_TASK_
Search the entries below for "Given: Click the". Give that line and all the lines after it again, exactly, through the last, without pictures.

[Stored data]

---+---

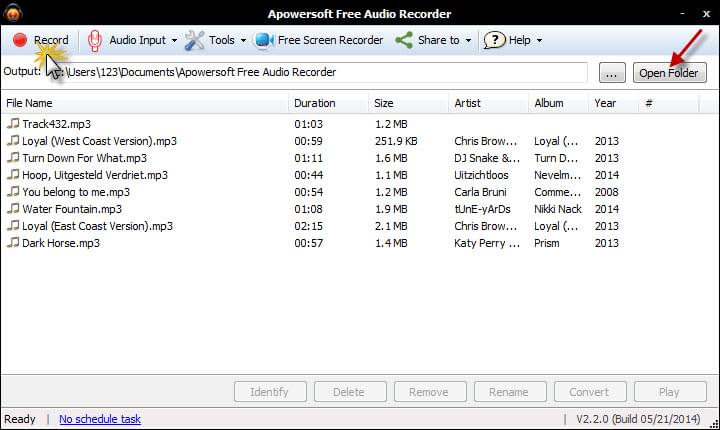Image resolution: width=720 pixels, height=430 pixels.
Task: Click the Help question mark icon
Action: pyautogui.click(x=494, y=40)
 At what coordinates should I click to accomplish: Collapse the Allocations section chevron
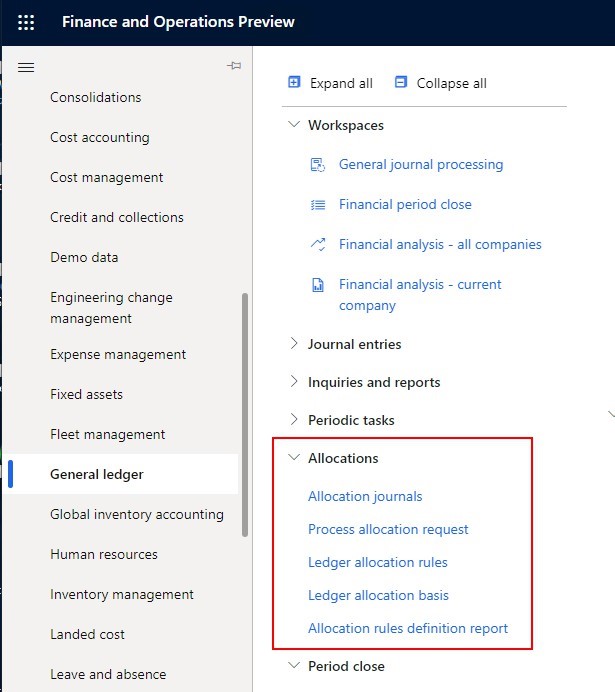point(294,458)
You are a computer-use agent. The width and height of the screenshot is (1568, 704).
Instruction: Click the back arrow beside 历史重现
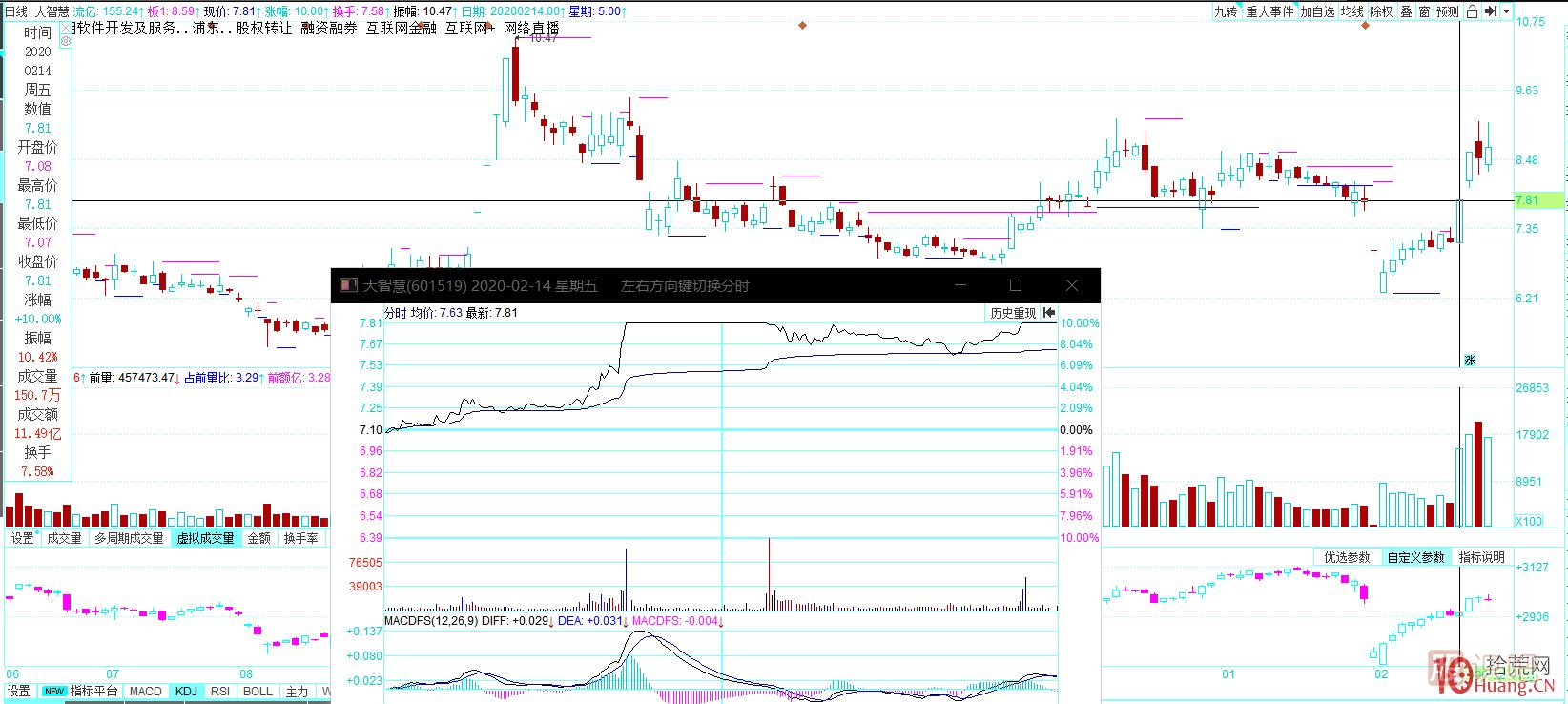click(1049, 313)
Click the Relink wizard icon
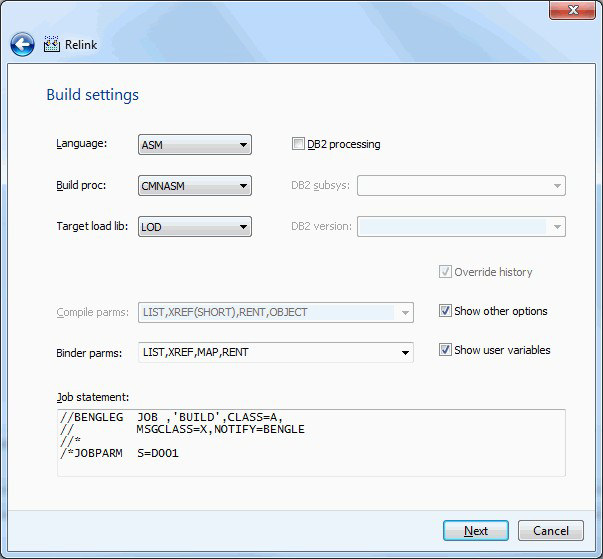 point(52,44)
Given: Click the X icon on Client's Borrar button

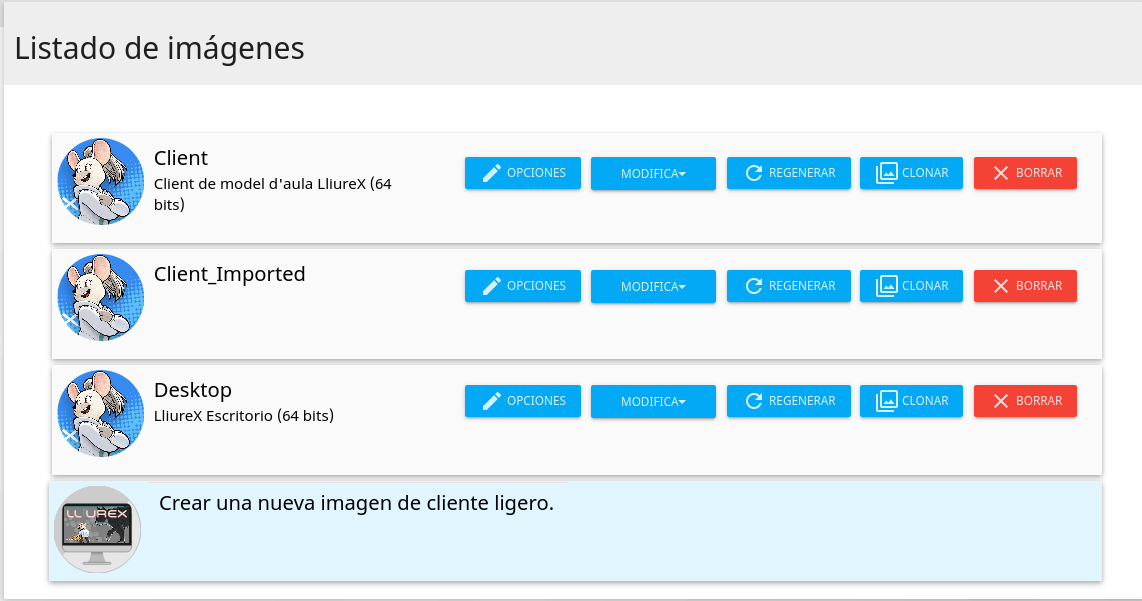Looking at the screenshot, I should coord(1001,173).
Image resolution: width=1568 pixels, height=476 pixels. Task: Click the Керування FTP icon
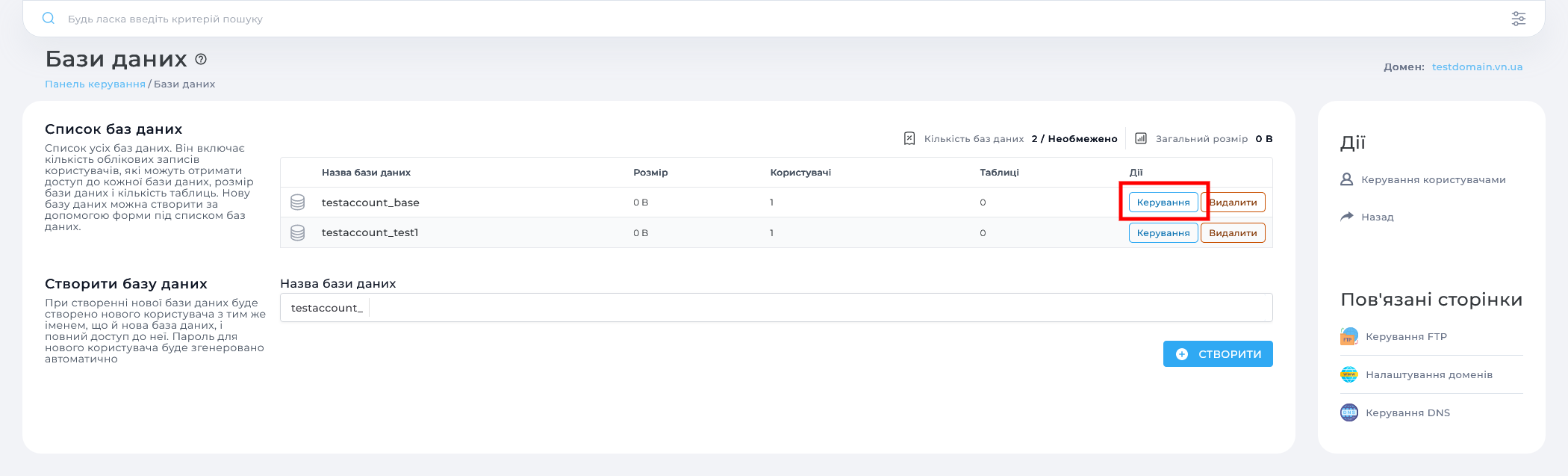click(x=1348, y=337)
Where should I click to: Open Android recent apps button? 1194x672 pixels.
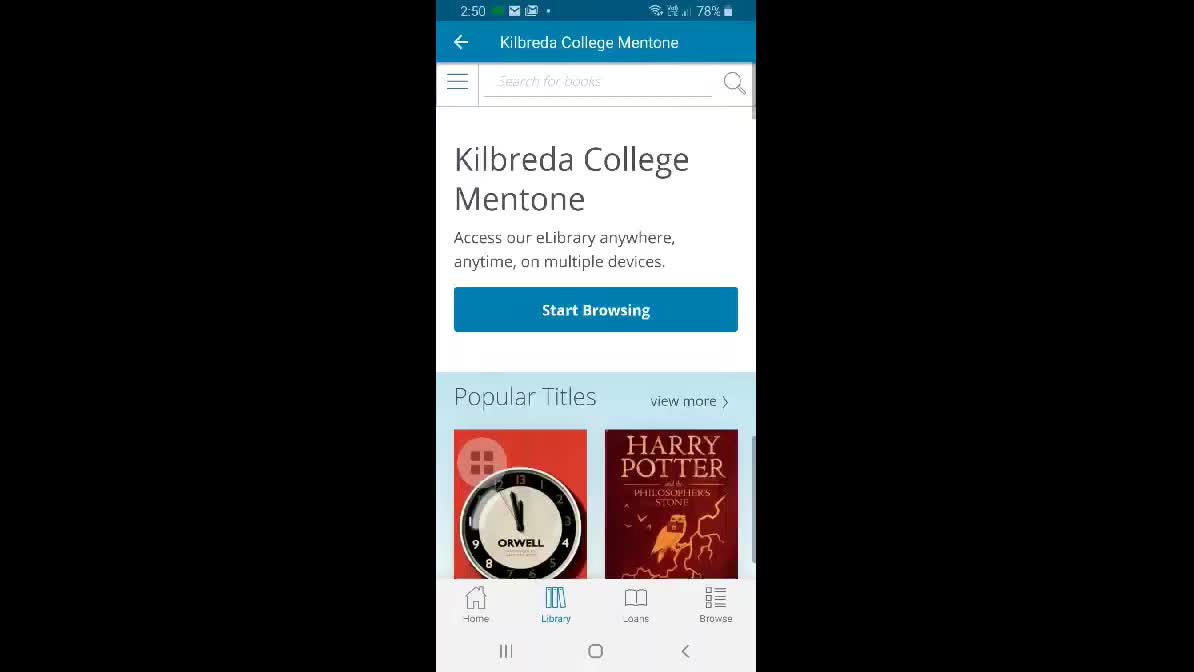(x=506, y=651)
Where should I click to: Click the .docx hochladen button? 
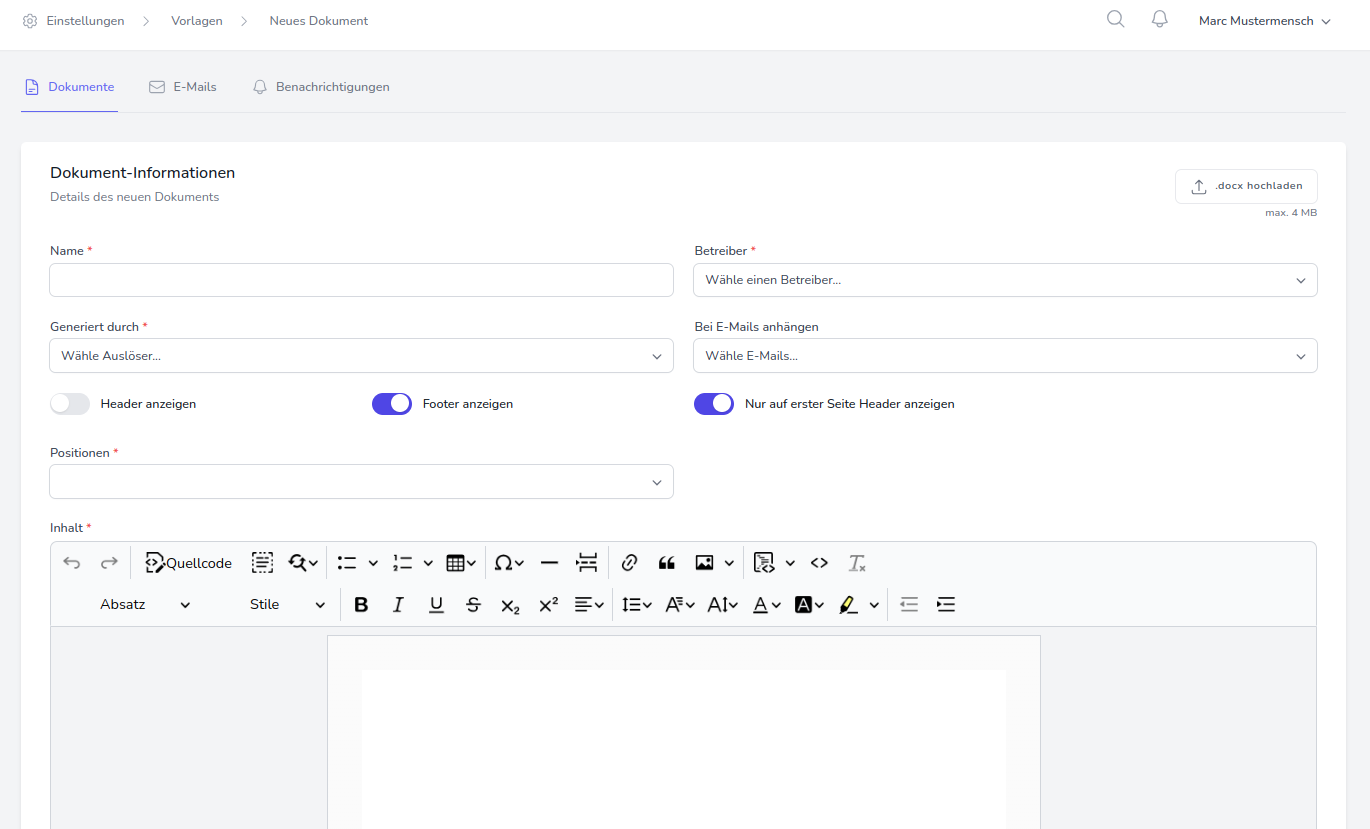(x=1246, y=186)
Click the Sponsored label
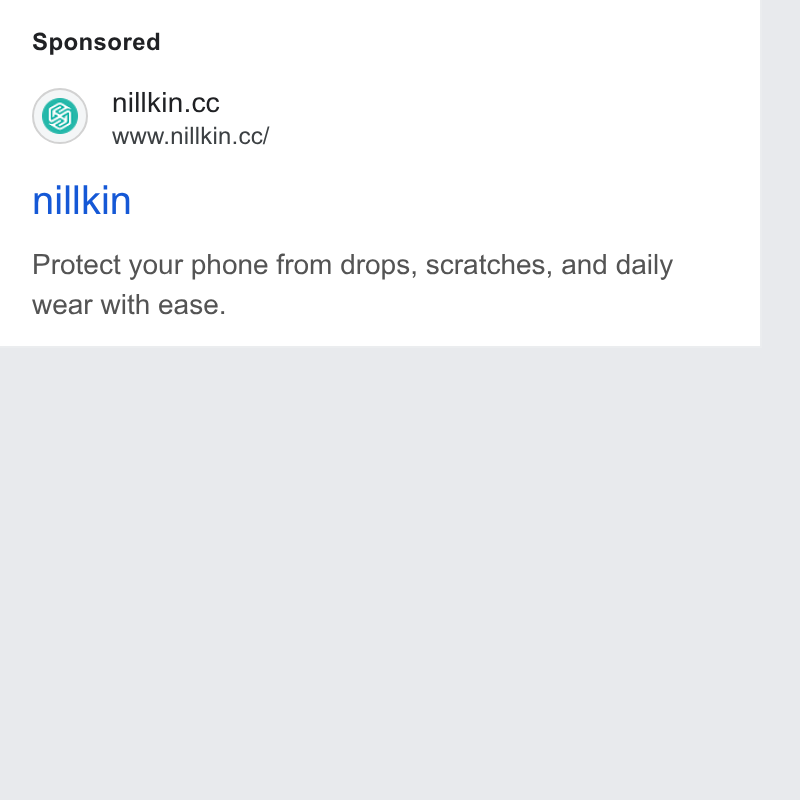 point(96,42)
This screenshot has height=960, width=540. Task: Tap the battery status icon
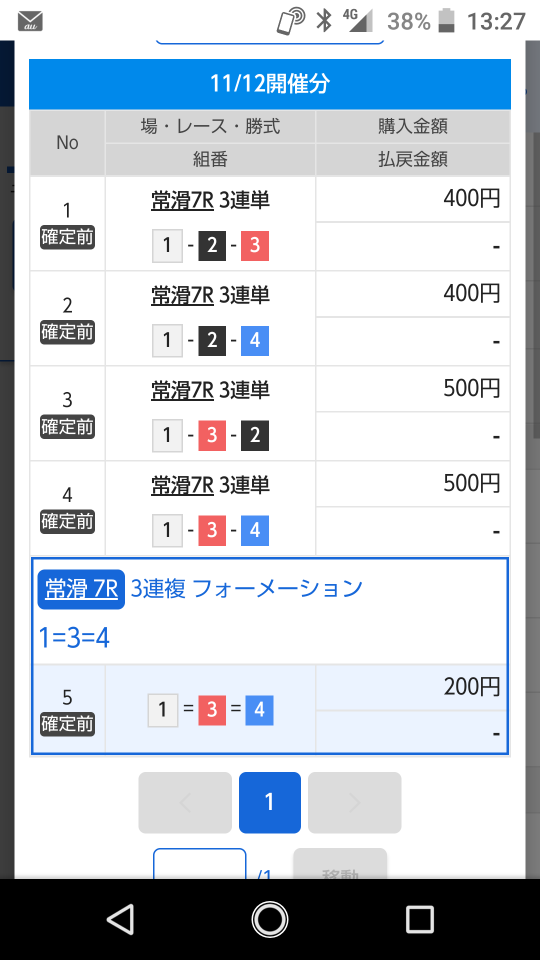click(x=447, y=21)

---+---

_EXERCISE RESPONSE_
Given: Click the X icon on Client's Borrar button

Looking at the screenshot, I should coord(1001,173).
Image resolution: width=1568 pixels, height=476 pixels. Task: Click the Керування FTP icon
click(x=1348, y=337)
Where should I click to: Open Android recent apps button? 1194x672 pixels.
(x=506, y=651)
Where should I click to: Click the .docx hochladen button? 
(x=1246, y=186)
Click the Sponsored label
 point(96,42)
This screenshot has height=960, width=540. Task: Tap the battery status icon
click(x=447, y=21)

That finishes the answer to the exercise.